====== TEXT EXTRACT
As always 'it depends', but I'd suggest the battery manager is smarter than you are are regards maintaining the optimal state of charge to keep the battery happy. The only thing is that it has no prescience over what you're going to do in future - eg store the laptop for months unplugged - but otherwise I'd suggest it's best to leave it to it.

That doesn't apply so much to old laptops (dumb batteries), cheaper laptops (poorly written management software) or removable batteries (in some cases the manager might be in the appliance or charger not in the battery - unlikely with laptops but can apply to eg power tools).

It'll depend on the battery manager in that particular machine, but one thing to say is keep the battery cool. If the laptop gets hot, that'll degrade battery life. Also it's worth using the battery from time to time - don't leave it on charger forever. But otherwise it's going to be pretty hard to maintain 40-80% without causing lots of charge/discharge cycles which will wear the battery.

Theo

Reply to
Theo

it probbably depends on teh tyep of battery and the make of teh battery and charging circuit, I'm sure Apple used to advise discharging it comnpletely every month adn then charging it to full as this updates the info of teh b attery condition so it can fully charge rather than part charge.

well yes they have a 'life cycle' but I'm not sure with todays battereis wh ether charging them up every hour to keep them charged is the best option on to let them go below 10% is best. Not havign a labtop means I don;lt have to think about it. I charge my iup ad when I;m NOT using it and it;s below about 50% charged. Last night it stopped while I was listening to a podcast 4% was the last I noticed. So at 1:10am I decided I might as well go to bed and charge the ip ad ready for the morning.

Reply to
whisky-dave

With my sony touch screen vaio, sony themselves say set charge to 80% makes it last longer.

Reply to
F Murtz

the latter.

longevity of Li-ion is vastly reduced at high states of charge, more than the issues of multiple shallow cycling.

Reply to
The Natural Philosopher

My wife's Samsung netbook has a setting for battery conservation which is 80%. If we are travelling we reset this to 100% but at home it is back to 80%. This is an early 2012 purchase and without specific testing the battery appears fine.

For my main Lenovo laptop (2007) I have two batteries. The original and now basically defunct battery is in all the time, it just about has enough juice to shut down on no power. The other I only use if I'm about to travel.

I've taken the battery out of an occasionally used laptop which essentially makes it no different to a normal desktop computer as far as power is concerned.
============
## WORK REQUIRED
Pick up the forum discussion on laptop battery charging after its final post and continue it. The listing comes from a different source than the text.
====== PROVIDED DATA
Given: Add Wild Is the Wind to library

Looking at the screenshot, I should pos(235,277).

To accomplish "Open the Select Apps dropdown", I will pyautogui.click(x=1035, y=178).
============
## ANSWER FOR THE TASK
Reply to
AnthonyL

It depends on the charger in the laptop. I have an Acer laptop - not the cheapest they did - which cooks the battery if left in the machine. So I remove it when not needed. A better designed one wouldn't cause problems.

Reply to
Dave Plowman (News)

Both are true, but keeping it fully charged all the time kills it even faster than cycling it through periodic discharge. It is bad to keep it near either end of the spectrum for long periods of time. How hot the PC gets plays a part too - and they generally run faster and hotter on mains when all power saving features are typically disabled.

Charged and on mains supply is how I generally killed my portables - it runs faster when on mains so it generally is unless I'm travelling.

Deep discharged and left for a long period of time will brick it into a state where safety features will (should) prevent it ever working again.

Even so you should cycle the battery to 20% or lower and then recharge at least once a month. I have killed plenty of laptop batteries on continuous power. The newer chemistry is a bit more robust but in search of ever greater energy density that margin gets eroded again.

You need to cycle the battery every couple of weeks or so or the chemistry will get stuck in a charged but forgotten how to discharge state. That means when you do need to use it the remaining battery capacity is a tiny fraction of its nominal rating. No problem if you can always use it on mains power but a nuisance when travelling.

Reply to
Martin Brown

That sounds like decent advice. Although I rarely need to run on battery power, it is worth having one that will actually run. I can buy a replacement for my dead one, and implement a serious charging routine based on the above.

Next question: Which battery suppliers are good, and which are to be avoided? Or should I buy a proper Samsung battery?

Reply to
Davey

difficult Q considering the problems they are having with soem of their exploding phones and washing machines catching fire. In theory gettign an original battery from a trusted supplier would be the best bet.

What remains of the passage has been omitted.